- Activity
Begin at the line below that has "sorteo (82, 894)" and stop after the line that has "Blog (1113, 53)". Please restate only those lines, word for word.

BEGIN Given records

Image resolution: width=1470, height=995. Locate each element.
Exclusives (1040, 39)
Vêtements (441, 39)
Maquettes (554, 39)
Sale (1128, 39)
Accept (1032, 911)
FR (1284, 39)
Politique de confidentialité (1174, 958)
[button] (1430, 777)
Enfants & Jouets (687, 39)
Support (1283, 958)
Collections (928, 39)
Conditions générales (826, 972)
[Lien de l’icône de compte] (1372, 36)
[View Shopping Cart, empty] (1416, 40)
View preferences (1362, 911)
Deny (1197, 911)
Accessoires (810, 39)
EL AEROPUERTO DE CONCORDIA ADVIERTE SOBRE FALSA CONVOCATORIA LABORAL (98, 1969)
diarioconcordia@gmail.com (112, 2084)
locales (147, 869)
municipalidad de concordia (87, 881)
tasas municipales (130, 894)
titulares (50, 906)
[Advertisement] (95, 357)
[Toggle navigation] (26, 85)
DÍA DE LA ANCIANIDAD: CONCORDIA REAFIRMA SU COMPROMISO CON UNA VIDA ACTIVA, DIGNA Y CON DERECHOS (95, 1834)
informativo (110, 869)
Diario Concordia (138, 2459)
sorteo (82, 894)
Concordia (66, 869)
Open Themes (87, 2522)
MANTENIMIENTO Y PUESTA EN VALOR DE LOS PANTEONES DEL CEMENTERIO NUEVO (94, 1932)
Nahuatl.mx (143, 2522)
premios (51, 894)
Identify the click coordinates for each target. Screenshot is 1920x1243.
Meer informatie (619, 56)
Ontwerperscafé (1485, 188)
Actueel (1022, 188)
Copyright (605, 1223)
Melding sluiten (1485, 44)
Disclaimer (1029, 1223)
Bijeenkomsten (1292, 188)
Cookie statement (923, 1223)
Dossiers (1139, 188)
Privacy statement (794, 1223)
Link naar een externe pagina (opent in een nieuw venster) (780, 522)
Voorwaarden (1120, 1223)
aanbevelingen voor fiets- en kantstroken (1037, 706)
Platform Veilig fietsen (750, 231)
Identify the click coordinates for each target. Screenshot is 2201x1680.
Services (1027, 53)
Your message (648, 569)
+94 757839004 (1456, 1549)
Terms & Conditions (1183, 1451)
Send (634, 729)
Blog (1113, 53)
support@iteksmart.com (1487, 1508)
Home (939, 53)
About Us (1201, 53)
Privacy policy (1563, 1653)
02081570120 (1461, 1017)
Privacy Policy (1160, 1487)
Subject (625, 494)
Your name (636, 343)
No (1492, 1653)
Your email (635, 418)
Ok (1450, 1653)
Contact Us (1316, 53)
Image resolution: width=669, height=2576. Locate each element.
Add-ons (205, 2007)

END Given records

- Finished task
sorteo (82, 894)
Concordia (66, 869)
Open Themes (87, 2522)
MANTENIMIENTO Y PUESTA EN VALOR DE LOS PANTEONES DEL CEMENTERIO NUEVO (94, 1932)
Nahuatl.mx (143, 2522)
premios (51, 894)
Identify the click coordinates for each target. Screenshot is 1920x1243.
Meer informatie (619, 56)
Ontwerperscafé (1485, 188)
Actueel (1022, 188)
Copyright (605, 1223)
Melding sluiten (1485, 44)
Disclaimer (1029, 1223)
Bijeenkomsten (1292, 188)
Cookie statement (923, 1223)
Dossiers (1139, 188)
Privacy statement (794, 1223)
Link naar een externe pagina (opent in een nieuw venster) (780, 522)
Voorwaarden (1120, 1223)
aanbevelingen voor fiets- en kantstroken (1037, 706)
Platform Veilig fietsen (750, 231)
Identify the click coordinates for each target. Screenshot is 2201x1680.
Services (1027, 53)
Your message (648, 569)
+94 757839004 (1456, 1549)
Terms & Conditions (1183, 1451)
Send (634, 729)
Blog (1113, 53)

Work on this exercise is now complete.